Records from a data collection
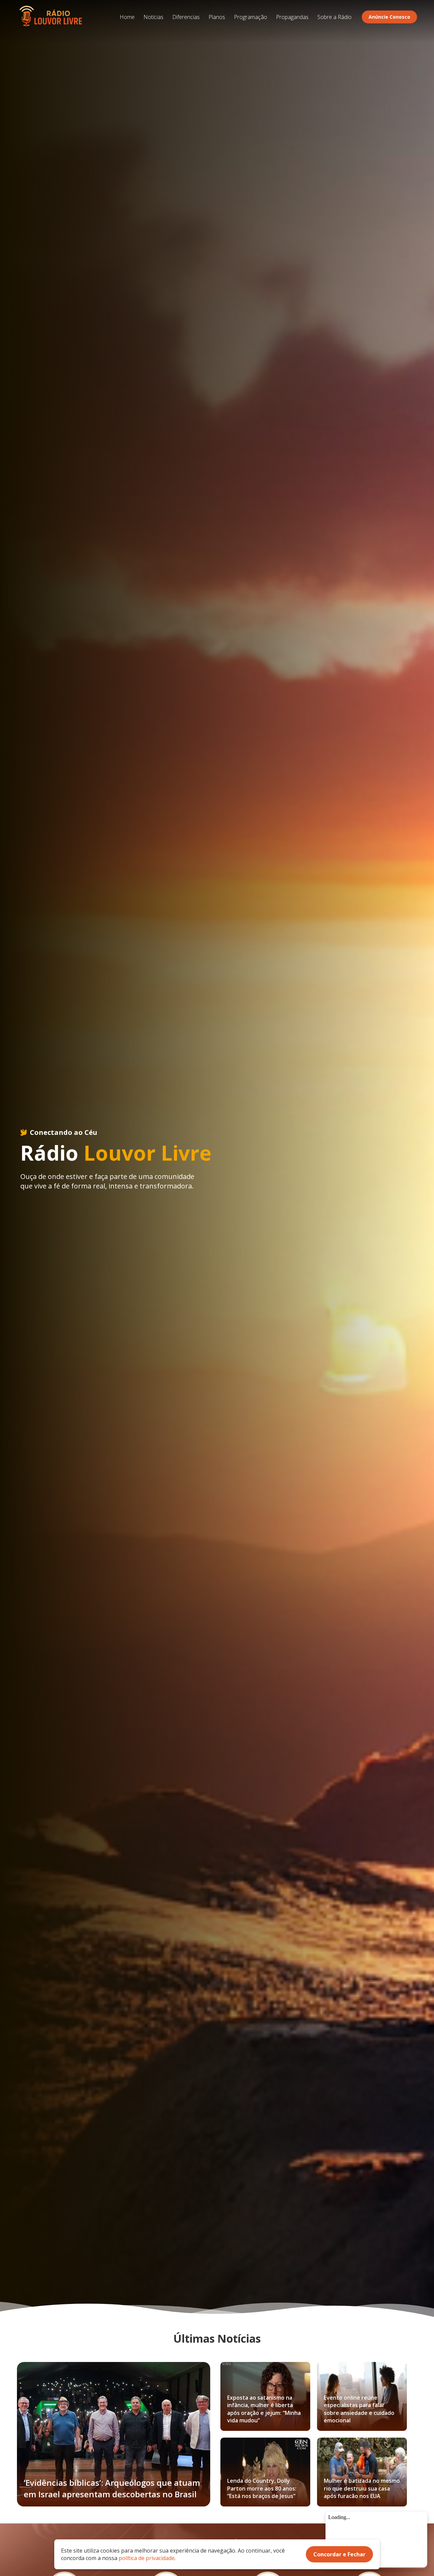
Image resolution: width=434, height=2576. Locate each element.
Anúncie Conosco (389, 17)
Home (127, 17)
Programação (250, 17)
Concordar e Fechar (339, 2554)
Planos (217, 17)
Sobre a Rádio (334, 17)
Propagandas (292, 17)
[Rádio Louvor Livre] (51, 17)
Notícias (153, 17)
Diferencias (186, 17)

TRY IT:
Drop the pictures and reproduce the rest of the entries above exactly.

EXERCISE SOLUTION:
Image resolution: width=434, height=2576. Locate each element.
Anúncie Conosco (389, 17)
Home (127, 17)
Programação (250, 17)
Concordar e Fechar (339, 2554)
Planos (217, 17)
Sobre a Rádio (334, 17)
Propagandas (292, 17)
[Rádio Louvor Livre] (51, 17)
Notícias (153, 17)
Diferencias (186, 17)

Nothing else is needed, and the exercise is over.